Der Bundesrat sah das offenbar ähnlich. Mitte November empfahl der Gesundheitsausschuss der Länderkammer, drei Punkte zu ergänzen. Auf diese Weise sollten sich auch Apotheker in Behörden und Kommunen, der Industrie und an Universitäten besser in der BApO wiederfinden. „Die Verantwortung des Apothekers als Arzneimittelexperte und freier Heilberufler wird schon länger nicht mehr ausschließlich in der Apotheke wahrgenommen“, hieß es zu Begründung.

Auch außerhalb der Apotheke sicherten Apotheker in verschiedensten Funktionen die ordnungsgemäße Versorgung der Bevölkerung mit Arzneimitteln, informierten und berieten zu Arzneimitteln, bewerteten Arzneimittel und förderten so eine rationale und sichere Pharmakotherapie, befand der Gesundheitsausschuss. Der Bundesrat folgte der Empfehlung und verabschiedete Ende November eine entsprechende Stellungnahme.

Doch das BMG will davon nichts wissen: „Die Bundesregierung lehnt die Umsetzung dieses Vorschlags in diesem Gesetz ab“, heißt es in der Gegenäußerung zu der Stellungnahme des Bundesrats. Der Vorschlag gehe über die 1:1-Umsetzung der EU-Richtlinie hinaus, heißt es zur Begründung. Immerhin: „Die Bundesregierung wird aber prüfen, wie der Vorschlag im Zusammenhang mit einem anderen Gesetzgebungsvorhaben des Bundesministeriums für Gesundheit aufgegriffen werden kann.“

Aus dem BMG heißt es, dass die spezifischen Zielsetzungen der Berufsanerkennungsrichtlinie und der BApO bekannt seien. „Das in diesem Zusammenhang vorgebrachte Anliegen der Apothekerschaft ist insoweit nachvollziehbar“, so eine Sprecherin. In einem ersten Schritt solle jedoch zunächst die EU-Richtlinie fristgerecht umgesetzt werden.

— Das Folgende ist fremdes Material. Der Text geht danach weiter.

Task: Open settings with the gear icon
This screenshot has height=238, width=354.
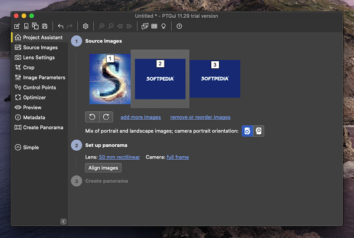Action: (x=86, y=27)
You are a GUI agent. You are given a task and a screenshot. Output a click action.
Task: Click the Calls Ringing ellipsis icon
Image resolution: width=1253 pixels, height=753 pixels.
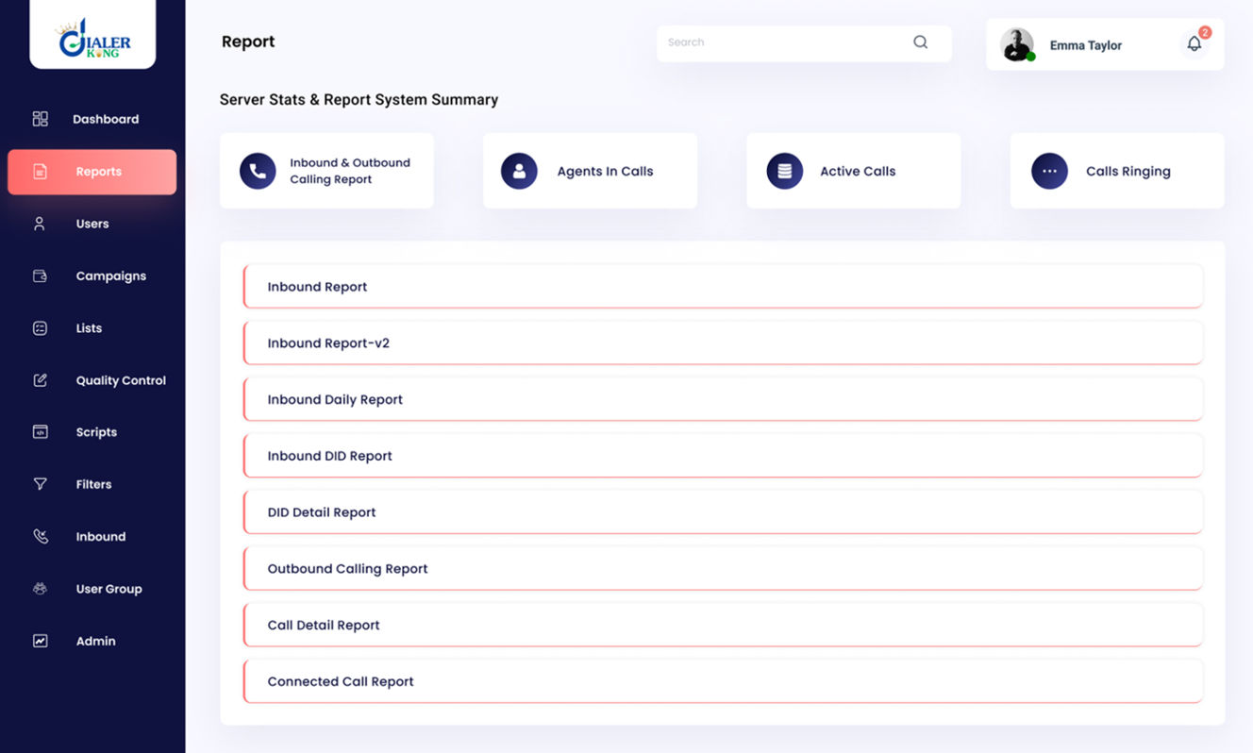click(x=1049, y=172)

Offen ist, wie es jetzt mit der BApO weitergeht, denn der Bundesrat muss dem Gesetz zustimmen. Am Donnerstag diskutiert der Bundestag über den Gesetzentwurf zur Umsetzung der EU-Richtlinie. Diese ist am 17. Januar 2014 in Kraft getreten und muss bis zum 18. Januar 2016 in nationales Recht umgesetzt werden.

Es wäre nicht das erste Mal, dass der Bundesrat versucht, mithilfe eine anstehenden Frist zur Umsetzung von EU-Recht Druck aufzubauen: 2014 verweigerten die Länder ihre Zustimmung zur Verordnung zur Anerkennung von EU-Rezepten, weil sie gleichzeitig die „Pille danach“ aus der Verschreibungspflicht entlassen wollten.

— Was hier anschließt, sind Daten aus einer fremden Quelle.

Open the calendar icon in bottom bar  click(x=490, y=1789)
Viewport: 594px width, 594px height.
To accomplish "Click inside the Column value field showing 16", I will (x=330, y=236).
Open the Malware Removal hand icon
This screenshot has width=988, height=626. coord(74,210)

Doch Gröhe sperrte sich gegen den OTC-Switch und ließ die ursprüngliche Verordnung noch einmal vorlegen. Kanzleramtschef Peter Altmaier wies derweil darauf hin, dass die Frist für die Umsetzung der EU-Richtline vom März 2011 bereits am 25. Oktober 2013 abgelaufen sei. Da die EU-Kommission bereits ein Vertragsverletzungsverfahren eingeleitet habe, drängte er auf rasche Zustimmung. Die Länder gaben schließlich klein bei und winkten die EU-Rezepte durch. Zur „Pille danach“ gab es lediglich eine Entschließung.